La elección de Juan José Omella como presidente de la Conferencia Episcopal Española es una buena noticia, especialmente para el Gobierno, cierto, pero también para el país.

Los sectores más conservadores le guardan cierto recelo --le llaman el cardenal de los separatistas-- por su papel como mediador entre el Gobierno del PP y la Generalitat separatista de Carles Puigdemont en 2017, y también porque se manifestó a favor de penas suaves para los políticos que perpetraron el 1-O, aunque también es verdad que se pronunció de motu propio con motivo de la DUI, condenándola.

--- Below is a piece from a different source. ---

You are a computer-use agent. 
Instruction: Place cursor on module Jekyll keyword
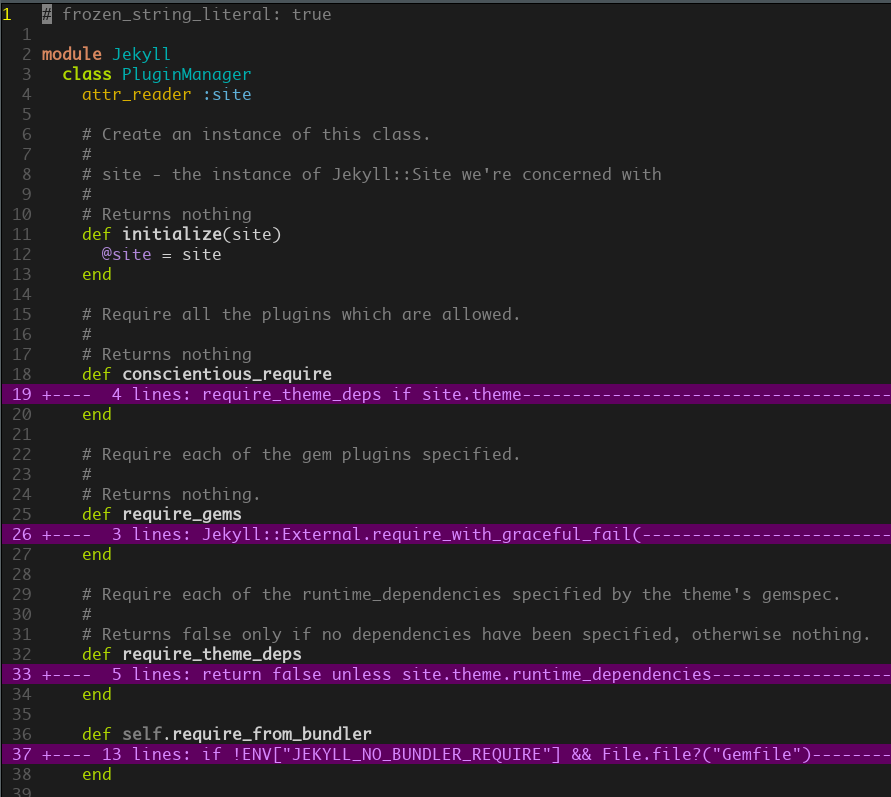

El nacionalismo catalán tampoco le tiene mucha estima. Primero, porque no es catalán, sino de la Franja de Ponent, turolense y español. Después, porque no le baila el agua, aunque le teme y conoce la profundidad con que su ideología excluyente ha calado en la iglesia catalana.

Omella ha sufrido en carne propia la agresividad desvergonzada del soberanismo, que le ha abroncado sin reparos por no usar el catalán en la misa por los difuntos del 17A o por negar el mismo rango protocolario al presidente de la Generalitat que al jefe del Estado o al presidente del Gobierno en esa misma ceremonia. Prudente como solo un obispo puede serlo, ha procurado no entrar como elefante en cacharrería en la estructura que heredó de Lluís Martínez Sistach, sino trabajar paso a paso en la seguridad que da el sistema de la prueba y el error.

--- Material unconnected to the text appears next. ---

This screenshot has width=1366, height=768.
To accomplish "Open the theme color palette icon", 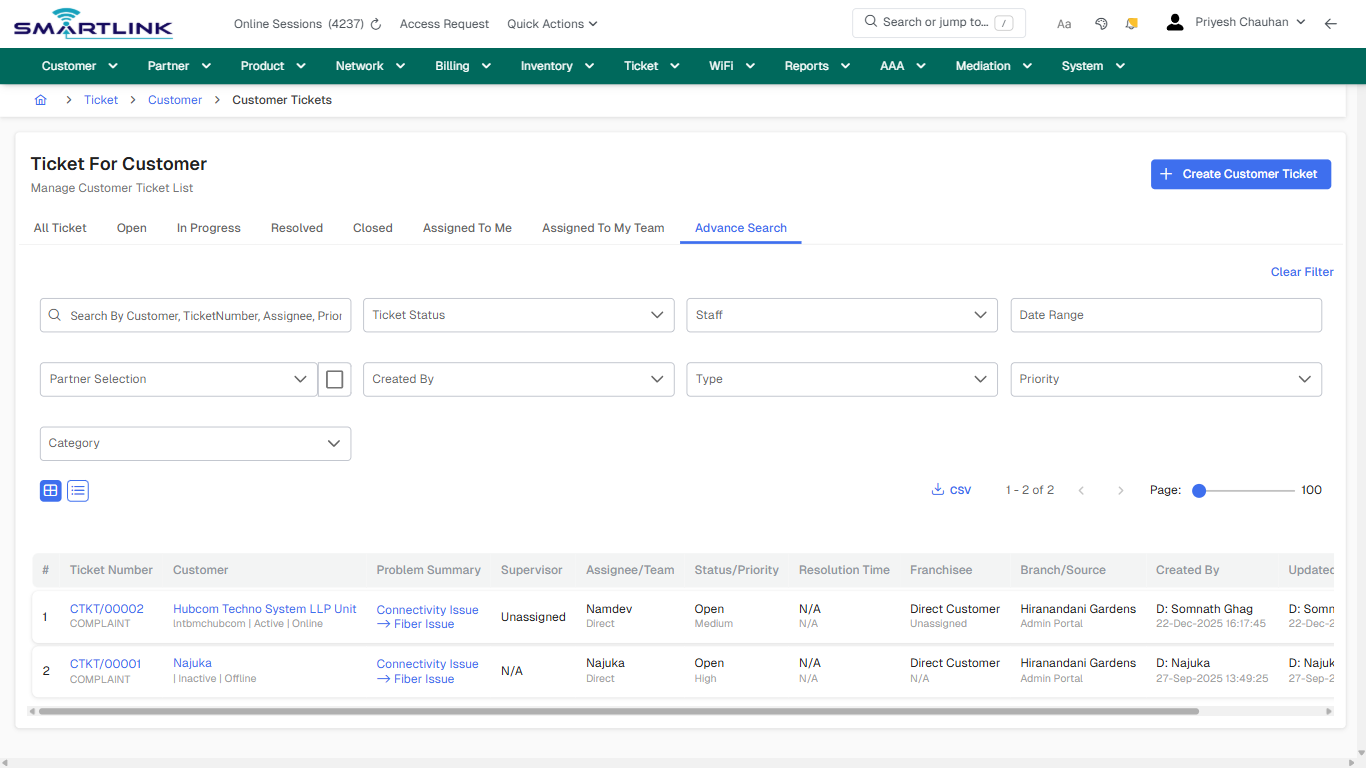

En Madrid no lo saben, o sencillamente prefieren ignorarlo. Pero el nuevo presidente de la Conferencia Episcopal fue el que permitió que Ràdio Estel, una cadena eclesial con cierta potencia y arraigo, organizara una tertulia de actualidad política en la que el soberanismo no tenía mayoría, contrariamente a lo que ocurre con el resto de las emisoras, privadas y públicas, del país. La campaña organizada por la llamada iglesia de base contra ese atentado a la realidad de la Cataluña oficial le hizo desistir, consciente de que está en inferioridad de condiciones en la Conferencia Episcopal Tarraconense, de aplastante mayoría indepe.

Su designación le refuerza personalmente en Cataluña, es obvio, porque evidencia el apoyo del Vaticano, pero lo más importante es el papel que podrá desempeñar en Madrid con un Gobierno dispuesto a tomar medidas y aprobar leyes muy sensibles para los intereses de la Iglesia. La ley de libertad sexual, la de educación, la asignatura de religión, el IBI de los edificios eclesiásticos --los que se dedican al culto y los que no--, la eutanasia, su propia financiación, son cuestiones abiertas que pueden convertirse en un conflicto, por lo que tener al otro lado un interlocutor moderado como es el cardenal Omella supone una ventaja.

Pedro Sánchez tendrá difícil no sucumbir al posturero y a la política de gestos si la aritmética parlamentaria y la coyuntura económica le impiden implementar el programa de gobierno que ha pactado con Podemos. Y ahí se topará con la Iglesia. Haría bien en repasar la etapa de José Luis Rodríguez Zapatero, que se encontró a los obispos --entre los que no estaba Omella-- encabezando manifestaciones callejeras contra políticas que molestaban en las sacristías. En algunos casos lo hizo equivocándose, dado el poder y la influencia que aún tienen en nuestra sociedad. El hecho de que el propio Zapatero acabara mejorando en un 37% la aportación voluntaria de los españoles a la iglesia católica en el IRPF, la única confesión que cita el impreso de la renta, es un dato revelador y útil para hacer balance de la relación de aquellos gobiernos socialistas con el Vaticano.

(En 2017, último ejercicio fiscal con cifras oficiales, la Iglesia recaudó 268 millones de euros por la casilla del IRPF, la cantidad más alta desde que en 2007 Zapatero hizo el cambio de asignación tributaria).